-- Supplied data --
********************

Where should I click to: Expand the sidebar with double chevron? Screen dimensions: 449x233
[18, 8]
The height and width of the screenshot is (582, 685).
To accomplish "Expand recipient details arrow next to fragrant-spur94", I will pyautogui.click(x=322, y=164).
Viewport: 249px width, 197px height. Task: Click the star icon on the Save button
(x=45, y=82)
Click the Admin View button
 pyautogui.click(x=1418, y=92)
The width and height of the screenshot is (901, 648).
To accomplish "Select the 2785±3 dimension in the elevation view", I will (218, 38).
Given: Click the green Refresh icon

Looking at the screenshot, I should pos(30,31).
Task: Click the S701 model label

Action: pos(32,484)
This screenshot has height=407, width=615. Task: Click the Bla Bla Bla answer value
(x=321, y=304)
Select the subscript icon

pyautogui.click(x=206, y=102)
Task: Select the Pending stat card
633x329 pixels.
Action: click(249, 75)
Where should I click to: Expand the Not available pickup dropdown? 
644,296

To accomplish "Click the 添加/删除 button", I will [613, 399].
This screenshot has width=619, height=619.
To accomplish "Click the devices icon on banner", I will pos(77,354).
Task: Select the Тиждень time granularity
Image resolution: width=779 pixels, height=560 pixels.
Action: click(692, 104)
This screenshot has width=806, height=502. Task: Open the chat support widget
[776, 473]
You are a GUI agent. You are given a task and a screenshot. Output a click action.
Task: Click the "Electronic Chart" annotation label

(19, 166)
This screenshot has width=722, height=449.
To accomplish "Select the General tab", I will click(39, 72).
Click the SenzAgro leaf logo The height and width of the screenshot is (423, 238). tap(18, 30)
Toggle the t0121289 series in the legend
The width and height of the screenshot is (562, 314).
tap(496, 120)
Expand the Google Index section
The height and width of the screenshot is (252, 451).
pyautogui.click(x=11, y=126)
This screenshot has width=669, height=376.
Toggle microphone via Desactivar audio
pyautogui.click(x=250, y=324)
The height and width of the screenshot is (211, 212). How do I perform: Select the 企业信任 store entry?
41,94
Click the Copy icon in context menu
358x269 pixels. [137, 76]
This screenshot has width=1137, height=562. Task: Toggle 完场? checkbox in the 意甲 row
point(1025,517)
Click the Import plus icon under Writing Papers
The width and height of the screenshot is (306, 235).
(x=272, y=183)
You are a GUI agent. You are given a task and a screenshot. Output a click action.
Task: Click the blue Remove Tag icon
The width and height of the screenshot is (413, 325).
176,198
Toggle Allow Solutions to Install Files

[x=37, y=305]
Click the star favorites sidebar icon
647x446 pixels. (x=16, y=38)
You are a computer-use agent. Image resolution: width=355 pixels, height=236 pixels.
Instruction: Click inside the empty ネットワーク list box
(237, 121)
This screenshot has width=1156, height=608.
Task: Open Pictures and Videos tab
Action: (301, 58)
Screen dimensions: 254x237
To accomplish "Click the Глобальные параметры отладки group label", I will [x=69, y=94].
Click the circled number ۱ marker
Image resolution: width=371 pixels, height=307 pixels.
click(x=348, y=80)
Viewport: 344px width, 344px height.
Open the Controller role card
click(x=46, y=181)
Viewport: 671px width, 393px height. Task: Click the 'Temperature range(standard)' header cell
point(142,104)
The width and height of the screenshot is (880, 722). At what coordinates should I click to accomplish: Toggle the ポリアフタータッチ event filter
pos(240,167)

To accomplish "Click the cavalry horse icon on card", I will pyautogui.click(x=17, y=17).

********************

-- What needs to be done --
In the listing above, how many lines have the string "will" in them? Reply with only the figure.

-- Output --
7